Local 1931, American Federation of Government Employees, AFL-CIO (Union) filed a request with the Federal Service Impasses Panel (Panel) to consider a negotiation impasse under section 7119(b)(1) of the Federal Service Labor-Management Relations Statute (Statute) between it and the Department of the Navy, Concord Naval Weapons Station, Concord, California (Employer). The Panel initially recommended to the parties, pursuant to section 2471.6(a)(2) of its regulations, that the dispute be referred to the undersigned for mediation-arbitration via a telephone conference call. After receiving the parties' responses to its recommendation, the Panel, pursuant to section 2471.11(a) of its regulations, directed such proceeding whereby I was vested with authority to mediate with respect to all outstanding issues, and render a decision should any remain unresolved.

The proceeding was held on July 2, 3, and 11, 1991. During mediation the parties were able to reach an agreement on three out of the four issues in dispute. Thereafter, they were given the opportunity to present their respective positions on the remaining issue concerning inspections in full. Post-hearing briefs were filed, and I have now considered the entire record.


The Employer's mission is to supply weapons and ammunition to naval vessels. The Union represents approximately 1,000 General Schedule and Wage Grade employees in three separate bargaining units, in a variety of clerical, technical, administrative, and skilled and unskilled trades positions. The parties' current collective bargaining agreement, which covers all three bargaining units, was originally implemented on June 4, 1987. It was extended by mutual agreement on June 4, 1990, and is now due to expire on June 4, 1993. The current impasse arose out of negotiations over Employer-initiated revisions to its Physical Security Manual. The

Union first received notification of the Employer's desire to issue a new Physical Security Manual on April 14, 1989.


The issue at impasse basically concerns whether the current practice of providing the Union with notice and an opportunity to be present prior to vehicle and worksite inspections, and personal property searches conducted by the Employer, should continue. .


1. The Union

The Union proposes that the following provision, contained in a Memorandum of Agreement (MOA) covering "Physical Security Search and Seizure," executed by the parties on July 22, 1985, be retained:

The Employer will notify the Union and afford the Union an opportunity to be present prior to conducting vehicle inspections, worksite inspections, and personal property searches. Unit employees will be advised of their rights and will be afforded an opportunity for themselves and their representative to be present prior to their personal property being searched.

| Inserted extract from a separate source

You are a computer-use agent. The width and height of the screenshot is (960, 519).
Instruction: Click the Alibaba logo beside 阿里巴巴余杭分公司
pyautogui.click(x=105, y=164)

As a threshold matter, the Union contends that because the MOA is part of the parties' current collective bargaining agreement, "there exists [a] [c]ontract bar from amending or terminating the [MOA] during the life of the contract" (emphasis in original). In this regard, the Union submits three affidavits from individuals who were members of the Union's bargaining team in 1985 when both the MOA and the parties' current collective bargaining agreement were being negotiated. Their sworn statements confirm that at that time the Union submitted proposals on search and seizure during the

negotiations over the collective bargaining agreement. The Employer instead suggested that the parties address the Union's proposals in

connection with changes it wanted to make in the Physical Security

Manual, and that the Union agree to the MOA "which would become a part of the [c]ontract." and would be in effect during the life of the [c]ontract." This permitted the Employer to implement the Physical Security Manual without having to wait for the completion of contract negotiations that eventually were to last for approximately 5 years. The MOA, therefore, was negotiated as part of the collective bargaining agreement, and expires at the same time, i.e., June 4, 1993. Moreover, in the arbitration hearing before the undersigned, the Employer "admitted" that it "could not deny the Union's allegation that the Memorandum of Agreement is a part of the [c]ontract."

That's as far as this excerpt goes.